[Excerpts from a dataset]
- Opening Delimiter -

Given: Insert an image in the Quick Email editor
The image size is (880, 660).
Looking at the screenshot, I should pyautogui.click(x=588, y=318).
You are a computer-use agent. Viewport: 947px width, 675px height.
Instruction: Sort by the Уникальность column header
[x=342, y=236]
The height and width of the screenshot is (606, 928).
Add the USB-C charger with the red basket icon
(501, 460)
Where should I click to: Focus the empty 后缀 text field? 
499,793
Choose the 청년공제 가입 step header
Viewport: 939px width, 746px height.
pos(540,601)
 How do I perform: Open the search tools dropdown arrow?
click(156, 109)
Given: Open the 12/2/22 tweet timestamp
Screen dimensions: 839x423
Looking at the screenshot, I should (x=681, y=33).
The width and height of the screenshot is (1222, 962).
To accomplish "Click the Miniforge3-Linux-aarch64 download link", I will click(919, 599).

- Closing Delimiter -

Task item:
Show all lines from the data above in which the word "Given" appears.

The completed task:
Given: Insert an image in the Quick Email editor
Given: Open the 12/2/22 tweet timestamp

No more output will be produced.